The next question is whether, by the letter of 22 April 2008, the plaintiffs elected to proceed under clause 9.2.2. Earlier in these reasons I set out the terms of the letter. In my view the thrust of the letter was to put the defendant on notice that any further delay could result in the defendant being deprived of the benefit of the agreement. The letter did not amount to any election as to how the plaintiffs would proceed. That decision would necessarily be made after notice was given. Indeed, at the date of its sending, a third settlement date had been foreshadowed and was pending. Plainly, the agreement between the plaintiffs and defendant could still have been executed. As I have said, I consider that the essence of the letter was to give notice to the defendant that the plaintiff was considering and was perhaps on the verge of exercising its rights. If I am wrong, and the doctrine of election did apply, then it seems clear that the time at which an election would be irrevocable would not be earlier than the time of entry into an agreement to resell the “shares and units”.
I turn to the question of mitigation of damages. At the outset I make the observation that I do not see the obligations on the plaintiffs in reselling the retirement village as comparable to those resting on a mortgagee in possession. As noted in AHR Constructions Pty Ltd v Maloney [1994] 1 Qd R 460 at 465 by Thomas J, where a vendor exercises the contractual right to sell, the defaulting purchaser has no proprietary right in need of protection. I doubt that anything turns on the difference in this case.
I consider that the plaintiffs have demonstrated that damages were mitigated. It may be accepted that the two valuations obtained in relation to the retirement village were no more than estimations of market value at particular times. However, the date of each valuation was proximate to the eventual sale date and the price achieved significantly exceeded the Egan valuation and exceeded the higher figure given in the Colliers’ valuation prior to rounding up. As Mr Duggan, for the plaintiffs, argued, the fact that the property was sold at a particular price at arms length to Masonic is some evidence of market value.

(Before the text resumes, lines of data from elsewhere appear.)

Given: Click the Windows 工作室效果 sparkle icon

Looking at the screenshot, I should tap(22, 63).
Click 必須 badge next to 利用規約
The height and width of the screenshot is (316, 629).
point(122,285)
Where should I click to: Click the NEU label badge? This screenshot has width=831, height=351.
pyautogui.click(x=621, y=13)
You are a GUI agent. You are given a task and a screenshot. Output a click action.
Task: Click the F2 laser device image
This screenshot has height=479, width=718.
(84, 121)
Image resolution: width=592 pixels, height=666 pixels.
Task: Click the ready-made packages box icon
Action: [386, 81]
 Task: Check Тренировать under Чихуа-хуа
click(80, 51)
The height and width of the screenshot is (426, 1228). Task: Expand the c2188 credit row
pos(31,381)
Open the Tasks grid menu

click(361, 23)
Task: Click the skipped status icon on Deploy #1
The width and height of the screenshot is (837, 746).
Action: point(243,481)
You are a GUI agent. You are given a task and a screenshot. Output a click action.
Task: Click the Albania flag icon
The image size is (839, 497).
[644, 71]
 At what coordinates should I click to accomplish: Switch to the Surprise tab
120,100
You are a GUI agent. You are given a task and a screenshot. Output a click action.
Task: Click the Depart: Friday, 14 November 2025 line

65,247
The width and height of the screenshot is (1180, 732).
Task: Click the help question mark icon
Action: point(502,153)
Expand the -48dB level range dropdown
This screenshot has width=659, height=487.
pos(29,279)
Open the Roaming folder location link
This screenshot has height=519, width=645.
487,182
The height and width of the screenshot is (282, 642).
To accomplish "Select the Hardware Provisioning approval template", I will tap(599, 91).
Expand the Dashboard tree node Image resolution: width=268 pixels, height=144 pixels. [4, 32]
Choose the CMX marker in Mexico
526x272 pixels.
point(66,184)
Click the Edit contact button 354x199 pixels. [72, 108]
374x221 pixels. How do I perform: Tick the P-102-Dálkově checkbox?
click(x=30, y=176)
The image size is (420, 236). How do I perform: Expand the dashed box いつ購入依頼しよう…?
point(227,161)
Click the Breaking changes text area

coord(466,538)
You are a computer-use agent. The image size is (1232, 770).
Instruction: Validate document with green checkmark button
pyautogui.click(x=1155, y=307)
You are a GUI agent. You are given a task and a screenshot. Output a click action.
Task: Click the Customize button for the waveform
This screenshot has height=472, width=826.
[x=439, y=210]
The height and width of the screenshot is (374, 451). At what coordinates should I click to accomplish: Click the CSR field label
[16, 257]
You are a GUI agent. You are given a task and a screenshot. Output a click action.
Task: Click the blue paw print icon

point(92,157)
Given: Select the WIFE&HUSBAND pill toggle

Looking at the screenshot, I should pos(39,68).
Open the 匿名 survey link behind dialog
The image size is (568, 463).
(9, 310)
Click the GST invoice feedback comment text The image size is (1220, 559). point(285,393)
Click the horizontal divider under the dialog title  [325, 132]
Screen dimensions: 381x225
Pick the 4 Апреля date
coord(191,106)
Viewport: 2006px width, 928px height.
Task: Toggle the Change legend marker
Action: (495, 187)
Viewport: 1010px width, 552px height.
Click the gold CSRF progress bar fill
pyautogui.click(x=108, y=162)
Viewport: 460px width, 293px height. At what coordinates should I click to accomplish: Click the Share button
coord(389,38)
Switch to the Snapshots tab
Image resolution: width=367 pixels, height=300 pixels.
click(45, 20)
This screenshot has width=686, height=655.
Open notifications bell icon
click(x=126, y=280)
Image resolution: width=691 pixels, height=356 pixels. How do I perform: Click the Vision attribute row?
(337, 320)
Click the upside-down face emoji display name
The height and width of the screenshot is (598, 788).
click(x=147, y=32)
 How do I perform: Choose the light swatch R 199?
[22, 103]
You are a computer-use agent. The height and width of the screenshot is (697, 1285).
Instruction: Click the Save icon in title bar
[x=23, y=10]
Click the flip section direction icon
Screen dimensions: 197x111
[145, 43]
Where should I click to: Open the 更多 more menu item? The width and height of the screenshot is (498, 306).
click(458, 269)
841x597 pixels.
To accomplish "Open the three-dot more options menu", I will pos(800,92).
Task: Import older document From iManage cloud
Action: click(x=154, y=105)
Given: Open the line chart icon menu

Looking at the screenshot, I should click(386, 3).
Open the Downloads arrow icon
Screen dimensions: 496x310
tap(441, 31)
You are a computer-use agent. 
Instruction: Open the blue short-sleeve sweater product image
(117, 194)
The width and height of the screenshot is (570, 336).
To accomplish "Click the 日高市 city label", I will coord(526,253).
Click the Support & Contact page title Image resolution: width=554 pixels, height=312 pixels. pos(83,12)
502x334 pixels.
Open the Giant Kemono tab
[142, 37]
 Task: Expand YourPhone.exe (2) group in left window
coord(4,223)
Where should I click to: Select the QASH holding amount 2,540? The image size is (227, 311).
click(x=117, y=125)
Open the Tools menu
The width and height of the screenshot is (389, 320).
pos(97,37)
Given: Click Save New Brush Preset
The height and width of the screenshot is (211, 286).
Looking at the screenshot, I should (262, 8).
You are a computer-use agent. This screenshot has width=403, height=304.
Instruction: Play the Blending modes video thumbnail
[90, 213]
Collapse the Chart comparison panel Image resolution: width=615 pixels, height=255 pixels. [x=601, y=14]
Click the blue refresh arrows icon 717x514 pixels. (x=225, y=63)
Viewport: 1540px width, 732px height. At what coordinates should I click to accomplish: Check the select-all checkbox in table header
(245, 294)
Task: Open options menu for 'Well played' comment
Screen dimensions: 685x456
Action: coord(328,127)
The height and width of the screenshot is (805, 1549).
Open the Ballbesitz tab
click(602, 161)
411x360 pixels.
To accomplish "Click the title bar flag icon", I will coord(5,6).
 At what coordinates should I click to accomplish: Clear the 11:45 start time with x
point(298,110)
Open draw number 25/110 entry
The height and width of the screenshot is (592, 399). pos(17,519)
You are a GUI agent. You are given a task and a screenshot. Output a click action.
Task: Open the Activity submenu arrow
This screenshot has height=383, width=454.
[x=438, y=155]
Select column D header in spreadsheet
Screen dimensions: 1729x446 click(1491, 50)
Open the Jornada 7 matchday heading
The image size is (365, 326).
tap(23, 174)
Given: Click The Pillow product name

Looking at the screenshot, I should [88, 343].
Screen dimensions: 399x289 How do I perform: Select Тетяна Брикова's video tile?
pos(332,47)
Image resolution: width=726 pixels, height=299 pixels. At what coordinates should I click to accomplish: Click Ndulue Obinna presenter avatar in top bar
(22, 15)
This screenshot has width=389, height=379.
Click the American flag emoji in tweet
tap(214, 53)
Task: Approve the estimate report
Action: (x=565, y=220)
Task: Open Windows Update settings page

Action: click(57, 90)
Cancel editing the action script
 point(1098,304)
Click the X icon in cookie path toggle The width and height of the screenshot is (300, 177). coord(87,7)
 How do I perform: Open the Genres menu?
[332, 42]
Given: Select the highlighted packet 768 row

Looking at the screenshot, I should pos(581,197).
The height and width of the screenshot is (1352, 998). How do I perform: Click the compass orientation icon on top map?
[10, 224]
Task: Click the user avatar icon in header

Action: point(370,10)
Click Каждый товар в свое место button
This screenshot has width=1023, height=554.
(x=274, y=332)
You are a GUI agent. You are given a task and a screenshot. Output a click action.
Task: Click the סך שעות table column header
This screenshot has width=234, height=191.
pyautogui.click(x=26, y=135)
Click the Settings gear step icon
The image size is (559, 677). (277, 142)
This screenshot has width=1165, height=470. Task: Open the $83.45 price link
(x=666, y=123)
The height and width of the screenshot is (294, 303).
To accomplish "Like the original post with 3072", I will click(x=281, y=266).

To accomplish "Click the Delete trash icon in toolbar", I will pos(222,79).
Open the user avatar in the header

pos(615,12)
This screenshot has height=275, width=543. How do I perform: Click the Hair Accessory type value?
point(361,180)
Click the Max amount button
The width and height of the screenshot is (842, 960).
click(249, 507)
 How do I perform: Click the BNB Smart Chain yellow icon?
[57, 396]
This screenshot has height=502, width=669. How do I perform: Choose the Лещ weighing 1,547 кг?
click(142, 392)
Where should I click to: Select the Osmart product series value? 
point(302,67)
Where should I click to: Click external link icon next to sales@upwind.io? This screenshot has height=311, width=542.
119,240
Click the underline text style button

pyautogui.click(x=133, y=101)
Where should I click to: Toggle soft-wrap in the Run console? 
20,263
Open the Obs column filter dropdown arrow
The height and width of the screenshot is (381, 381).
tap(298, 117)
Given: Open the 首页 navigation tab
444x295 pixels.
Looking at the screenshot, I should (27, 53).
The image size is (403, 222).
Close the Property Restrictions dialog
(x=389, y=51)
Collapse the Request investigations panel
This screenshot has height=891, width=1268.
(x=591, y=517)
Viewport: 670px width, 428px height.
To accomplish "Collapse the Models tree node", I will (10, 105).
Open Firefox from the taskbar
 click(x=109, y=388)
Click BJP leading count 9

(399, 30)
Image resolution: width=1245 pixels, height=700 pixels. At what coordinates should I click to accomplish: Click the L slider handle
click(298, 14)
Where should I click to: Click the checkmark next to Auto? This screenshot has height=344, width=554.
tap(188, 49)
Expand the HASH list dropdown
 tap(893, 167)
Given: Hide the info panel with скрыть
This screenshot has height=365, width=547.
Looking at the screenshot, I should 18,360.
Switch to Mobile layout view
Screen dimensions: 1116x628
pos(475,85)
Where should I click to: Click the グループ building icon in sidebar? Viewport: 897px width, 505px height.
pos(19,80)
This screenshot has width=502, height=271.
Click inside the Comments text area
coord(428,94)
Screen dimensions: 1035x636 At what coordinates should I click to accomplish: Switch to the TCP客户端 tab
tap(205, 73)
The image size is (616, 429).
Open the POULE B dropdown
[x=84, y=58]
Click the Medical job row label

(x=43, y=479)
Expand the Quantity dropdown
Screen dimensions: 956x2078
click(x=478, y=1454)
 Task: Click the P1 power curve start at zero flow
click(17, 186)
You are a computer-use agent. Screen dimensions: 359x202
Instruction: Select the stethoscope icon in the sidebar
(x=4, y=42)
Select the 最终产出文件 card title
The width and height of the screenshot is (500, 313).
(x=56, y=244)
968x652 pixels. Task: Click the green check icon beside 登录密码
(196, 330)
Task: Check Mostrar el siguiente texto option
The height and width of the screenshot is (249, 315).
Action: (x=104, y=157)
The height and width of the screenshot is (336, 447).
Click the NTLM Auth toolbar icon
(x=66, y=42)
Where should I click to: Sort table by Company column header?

I might say that I do not accept that the later agreement was anything but one struck at arms length. There is no evidence which suggests otherwise. It is noteworthy that the price paid by Masonic was within a few per cent of the price which the defendant had agreed to pay. In my mind there is no significance in terms of market value in the fact that what was sold to Masonic was not the shares and units in the ownership structure, but was the real assets and associated rights. I do not consider it to be of consequence that, when Mr Horsell took steps to resell the retirement village, he did not seek the services of an agent specialising in the sale of that sort of asset and did not advertise the sale. What he did was exactly what he had done in late 2007 and in both instances those steps achieved contracts at prices above valuation.
Conclusion
The plaintiffs have proved their case. There will be judgment in the amount of $322,940 with costs.